Directed by Richard Rosson; produced by Howard Hawks
Canada’s contribution to winning the Second World War, particularly in the air and at sea, was out of proportion to its relatively small population at the time. The Royal Canadian Navy, perhaps not surprisingly, specialised in escorting convoys from North America to Europe, guarding the precious merchantmen against German submarines. For this task, a new type of ship was created. The corvette, taking its name from a ship of similar size and purpose in the days of sail, was the smallest ocean-going fighting vessel; the RCN manned dozens.
Corvette K-225 is the fictional story of one of these ships, HMCS Donnacona. Its captain (Randolph Scott) had just lost his previous ship to a deadly submarine attack, and is obsessed with getting back to sea. Aided by his surviving crew, he must whip a new complement of officers and men into shape, even while sailing the ruthless Atlantic. It’s just a matter of time, however, before the u-boat wolf-packs find this latest convoy and close in.

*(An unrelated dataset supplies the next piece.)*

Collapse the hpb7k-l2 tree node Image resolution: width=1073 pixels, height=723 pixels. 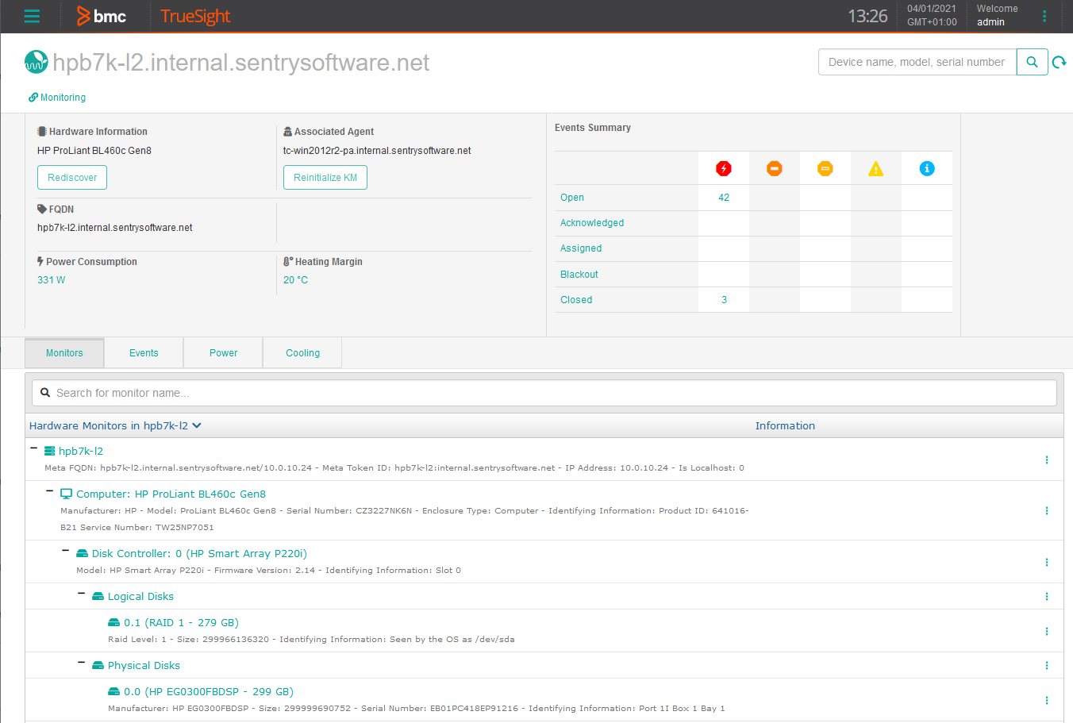click(33, 448)
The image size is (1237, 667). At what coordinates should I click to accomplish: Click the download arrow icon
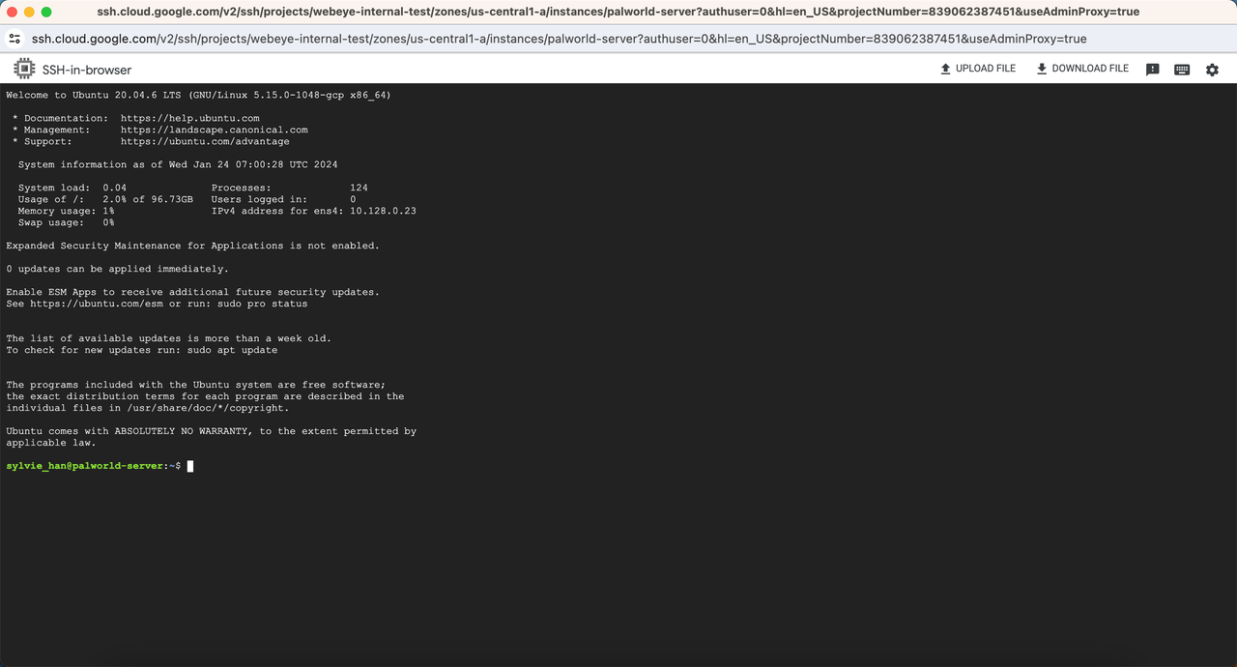click(x=1041, y=69)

Though not up to the standard of the more episodic The Cruel Sea, which benefitted from superior writing and the fewer constraints of peace-time filming, Corvette K-225 is nonetheless an exciting action film with the addition of being informative, for anyone even mildly interested in the naval sphere of World War Two. The script provides a great many facts about corvettes and convoys, most of them delivered incidentally or implicitly. We see the Donnacona being launched, fitted and manned; we see it in training and in battle. We see the cook serving as barber, the cramped quarters and minimal comforts. The planning of the convoy is just as interesting, the conference of the convoy’s senior officers is detailed, and clearly taken from real life.
The action is quite thrilling and, though we can be assured that the ship will triumph over its tribulations, the script keeps us guessing as to who will survive and whether the ship itself will see land again. The climactic battle between the corvette and a surfaced submarine is almost topped by the storm scene mid-way through the movie, a scene which will probably make a landlubber queasy. There was a joke in the RCN that ‘corvettes would roll on wet grass’ – a sea with waves higher than the ship would be proportionately intimidating.
While the script is good, the story is melodramatic. The taciturn captain, driving his men and himself hard, falls in love with the sister of one of the officers he lost with his first ship. He then finds that her younger brother will be joining his new crew. The love-interest is unnecessary though harmless; it is pretty much forgotten after the ship leaves Halifax. A more satisfying aspect is that the ship’s crew is not filled with the oddballs and misfits that populate many war movies, unrealistic caricatures created for laughs or memorability. There are more flesh and blood people here.
The actors give good performances. Scott is rather unemotional, but that’s more his character than his talent, and Ella Raines, in her first movie, does very well with what she is given, an indication of how she would handle the more substantial roles to come. Barry Fitzgerald is an unlikely but convincing long-time sailor. There are a remarkable number of then unknown actors who would become more famous: a very young Cliff Robertson; Peter Lawford; Robert Mitchum, already a veteran of several films but still uncredited; gravelly-voiced Charles McGraw, as the chief engineer; Ian Wolfe, a third of the way through his seventy year acting career.
Corvette K-225, then, is an entertaining yarn with adequate performances and a sense of realism: all together, a fine slice of history, served up as exciting fiction.